Raschael Ellering, a death investigator for the Hennepin County medical examiner's office, looked over her shoulder as she headed down the stairwell to the basement. "Can you smell it?" she asked.
She was referring to the body of a man that had lain dead on a bed in his hot apartment for days. The stench pushed out of the body bag and beyond tightly sealed doors to hang stubbornly in the hallways. In the processing room, a technician removed clothes from the swollen, peeling, purple body in preparation for a possible autopsy.
For Ellering and her colleagues in the investigative unit of the medical examiner's office in downtown Minneapolis, the sensory invasion of death and decay is routine. A recent day's work included rolling a 350-pound body onto a gurney, running her fingers through the fine hair of an infant to discern its color, checking the groin of an elderly man, dead for two hours, to see if he'd recently had heart surgery and comforting the estranged relative of a man who'd died weeks before.
The work they do gets Hollywood glamour treatment on television shows. In the real world, the job means wearing waterproof boots to protect feet from bursting blisters on bodies, inexpensive clothing they can easily trash and post-work swims in chlorinated pools to clear nasal passages of the stench.

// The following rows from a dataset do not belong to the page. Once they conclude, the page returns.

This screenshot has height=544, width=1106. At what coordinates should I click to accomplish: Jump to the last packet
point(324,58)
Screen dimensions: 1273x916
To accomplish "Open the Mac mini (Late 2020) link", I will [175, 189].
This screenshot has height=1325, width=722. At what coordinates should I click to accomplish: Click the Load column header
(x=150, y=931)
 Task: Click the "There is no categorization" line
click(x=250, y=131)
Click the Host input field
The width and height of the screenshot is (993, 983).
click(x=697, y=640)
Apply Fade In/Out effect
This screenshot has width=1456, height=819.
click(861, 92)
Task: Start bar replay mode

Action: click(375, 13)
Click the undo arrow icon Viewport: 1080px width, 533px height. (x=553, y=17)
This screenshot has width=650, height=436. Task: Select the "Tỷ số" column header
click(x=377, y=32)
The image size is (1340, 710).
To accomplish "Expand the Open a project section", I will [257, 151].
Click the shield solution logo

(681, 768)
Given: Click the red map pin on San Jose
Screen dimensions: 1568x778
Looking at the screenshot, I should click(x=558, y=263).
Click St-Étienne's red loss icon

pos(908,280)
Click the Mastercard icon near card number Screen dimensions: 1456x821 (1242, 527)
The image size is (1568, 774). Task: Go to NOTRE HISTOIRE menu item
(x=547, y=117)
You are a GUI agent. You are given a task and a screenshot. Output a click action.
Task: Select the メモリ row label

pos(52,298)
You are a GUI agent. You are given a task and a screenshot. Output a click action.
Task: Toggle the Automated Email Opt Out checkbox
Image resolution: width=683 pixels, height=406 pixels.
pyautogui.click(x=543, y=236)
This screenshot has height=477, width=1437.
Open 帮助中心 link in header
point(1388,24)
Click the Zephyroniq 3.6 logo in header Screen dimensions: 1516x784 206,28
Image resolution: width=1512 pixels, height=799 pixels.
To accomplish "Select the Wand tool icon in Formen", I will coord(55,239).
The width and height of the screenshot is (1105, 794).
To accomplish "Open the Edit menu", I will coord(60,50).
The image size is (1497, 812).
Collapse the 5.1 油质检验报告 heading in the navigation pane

The investigators do the scientific and the sensitive work of death, often at the same time. When they arrive at a death scene, sometimes a body will be days old. Sometimes the death will have been sudden, and distraught, angry relatives and neighbors are swirling at the site.
"That's the best thing about this job: I am literally never going to go to a scene where it's the same as the day before," Ellering said.
Hennepin County, the regional hub for deaths in Dakota and Scott counties, performs about 1,100 autopsies per year. The post-mortem exams by physicians are conducted when a death meets certain criteria, such as a young person dying without warning.
Chief medical examiner Andrew Baker touts the office's national accreditation and leadership role in setting standards and training across the country. He credits the work of the "flexible, mobile" investigators for the office's reputation even though they toil without acclaim day and night from the basement of the county medical examiner's office in the shadow of the new Minnesota Vikings stadium.